▶ _WHAT IS REQUIRED_
Copy out the records that begin with the line containing "Given: Switch language to PL" and end with the line containing "Looking at the", both lines included, and leave out the pictures.

▶ _DATA LINES_
......
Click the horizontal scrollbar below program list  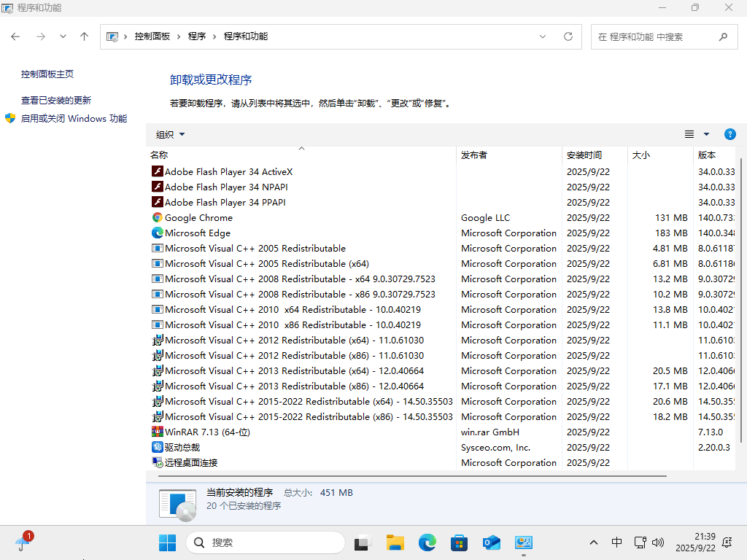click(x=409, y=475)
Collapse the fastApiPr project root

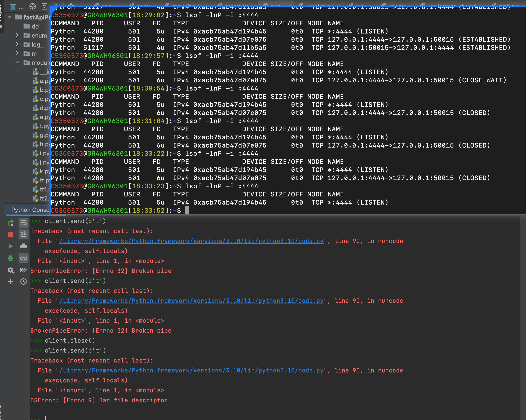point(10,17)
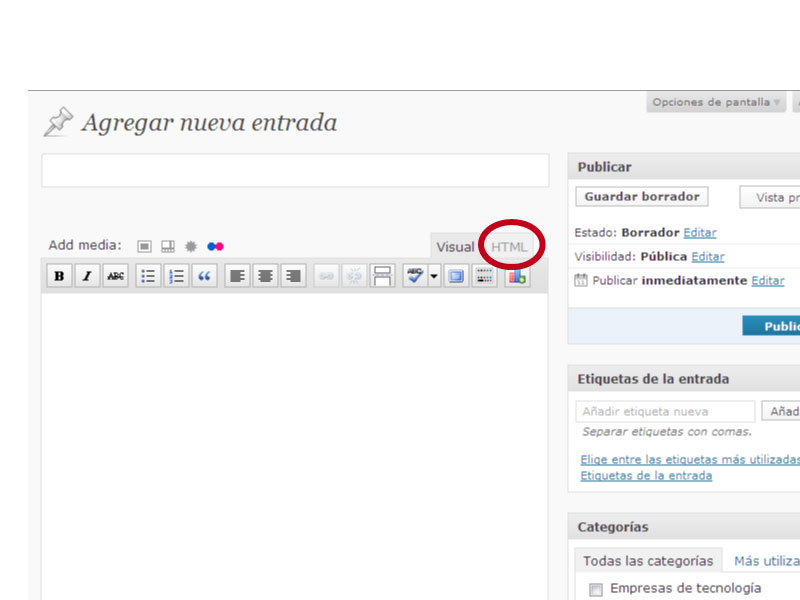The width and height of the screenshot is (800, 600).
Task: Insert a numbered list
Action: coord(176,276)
......
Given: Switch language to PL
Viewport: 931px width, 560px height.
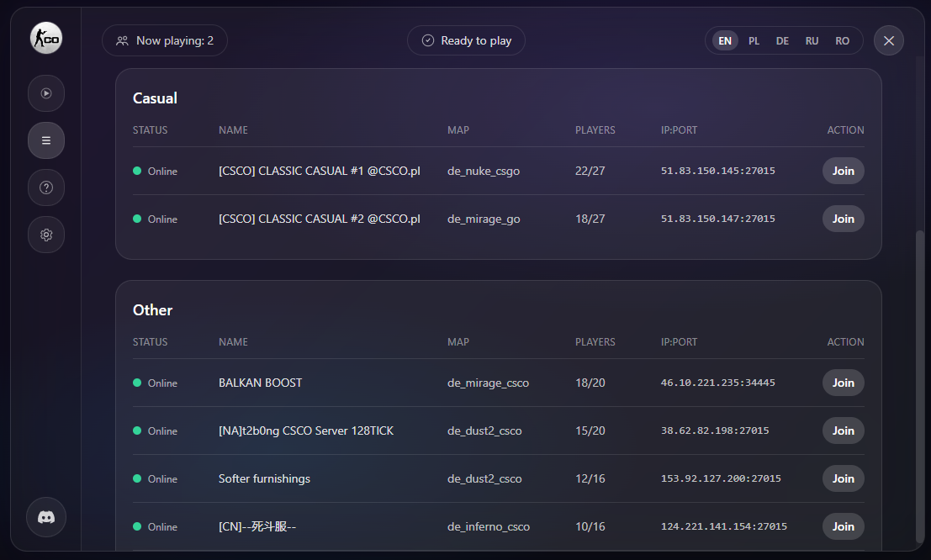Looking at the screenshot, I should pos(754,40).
......
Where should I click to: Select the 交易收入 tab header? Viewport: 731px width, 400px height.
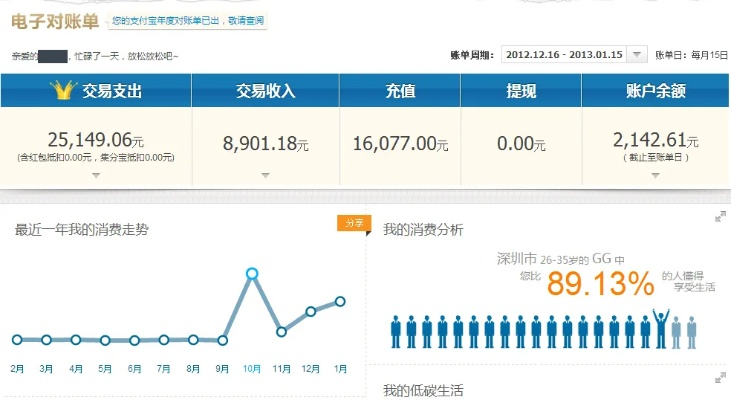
......
▶ _ANSWER TO THE TASK_
Given: Switch language to PL
Viewport: 931px width, 560px height.
Looking at the screenshot, I should pos(754,40).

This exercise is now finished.